As the cameras roll on Torah Live's newest production, "Live to Give," more and more people are called on to the set, as crew members, cast and extras.
Of course, we're all familiar with Cecil B. DeMille's movies with "a cast of thousands" and the dozens and even hundreds of extras needed in action films. What would a hero's welcome be without hundreds of people to greet him? Or an airport terminal without dozens of tourists milling around? Or a restaurant without diners, even if we don't hear their conversations or know what they ordered for dessert?
Later on in our Torah Live production of "Live to Give," we're planning two giant scenes (and maybe you will join us as an extra), but even smaller scenes use extras.

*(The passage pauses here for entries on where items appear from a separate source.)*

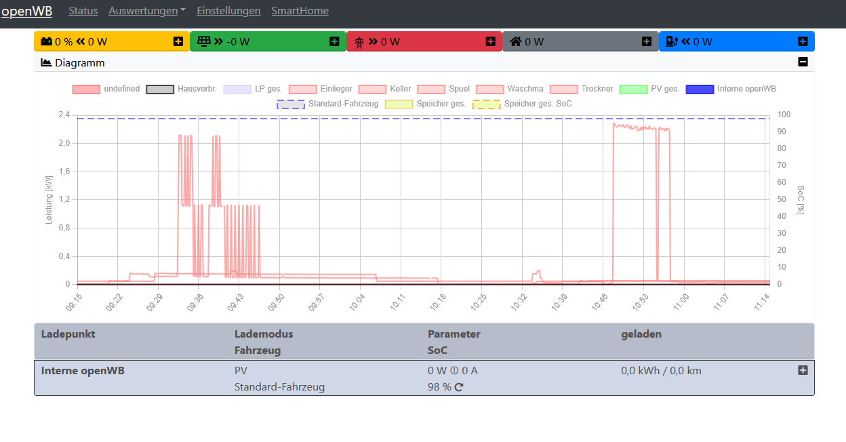Expand the Interne openWB charge point row
Image resolution: width=846 pixels, height=442 pixels.
click(x=803, y=370)
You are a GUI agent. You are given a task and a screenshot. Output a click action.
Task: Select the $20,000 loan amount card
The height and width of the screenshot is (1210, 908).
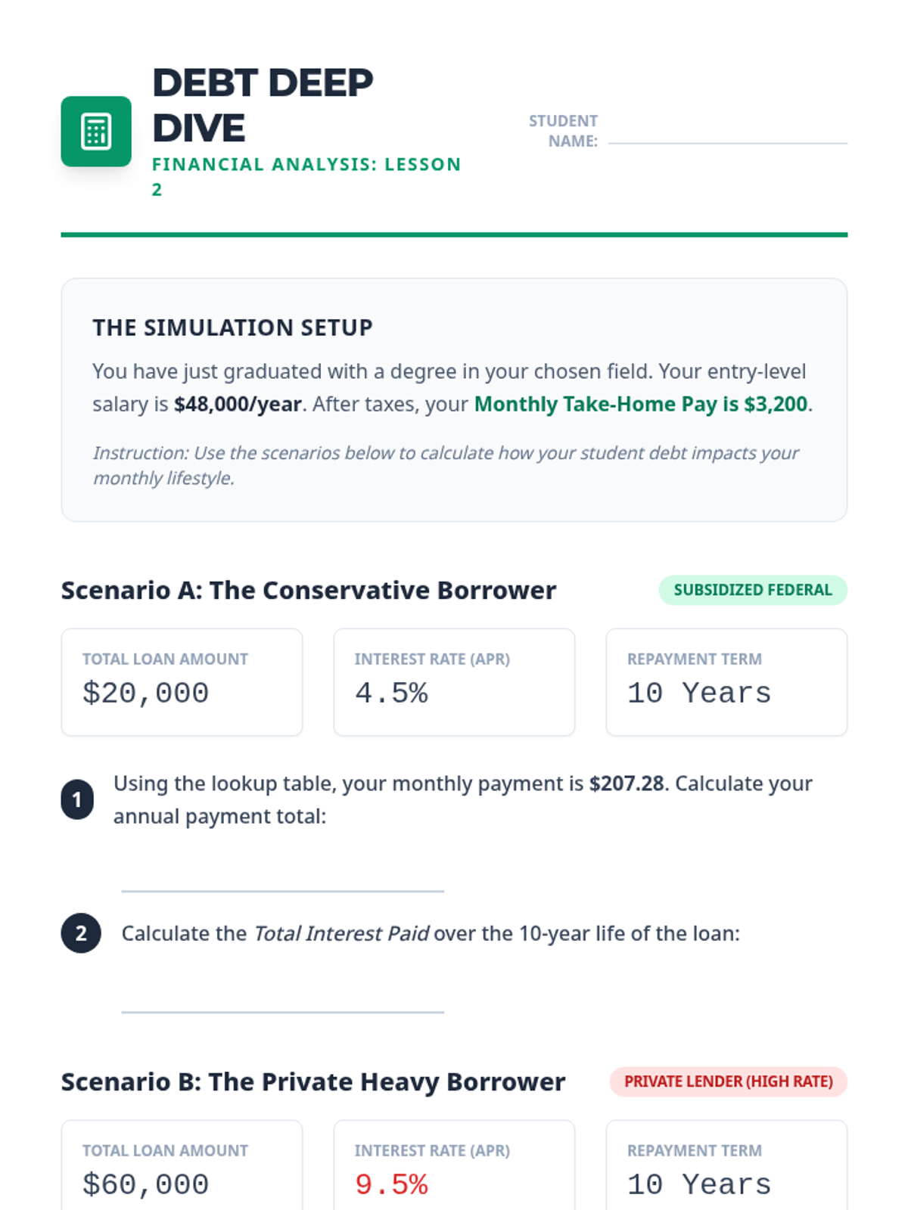pyautogui.click(x=182, y=681)
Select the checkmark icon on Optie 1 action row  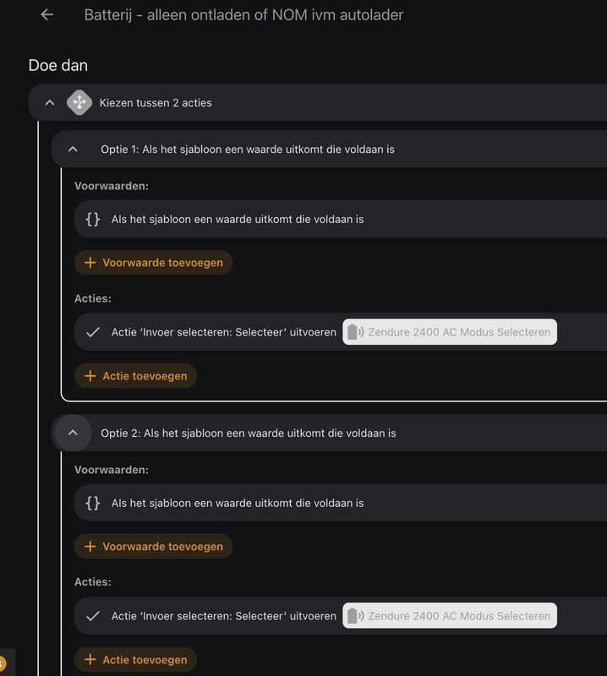click(x=92, y=332)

You may not notice that there are background actors on the screen, because their presence seems so natural, but you would surely feel that something is a bit dull or even strange without them. Extras provide realism and interest to the picture you see. They are like colors enhancing the background of a painting. A talented painter not only draws the main image. He adds the colors and elements that give the canvas more depth.
Most extras do not have lines or close-ups. Their presence doesn't affect the plot, but we need them to make a movie more authentic and interesting. Think of a garden with no flowers or trees or bushes. Is that a garden? That would be a pretty dull place.
Recently in our "Live to Give" Beis Midrash, we used extras to learn together while our main actors acted out their scene. The extras asked me, "Were we really needed? It didn't seem that we were on camera at all."
Well, here are some of the photos from that scene. You judge!
Thank you, extras. You help bring our scenes to life.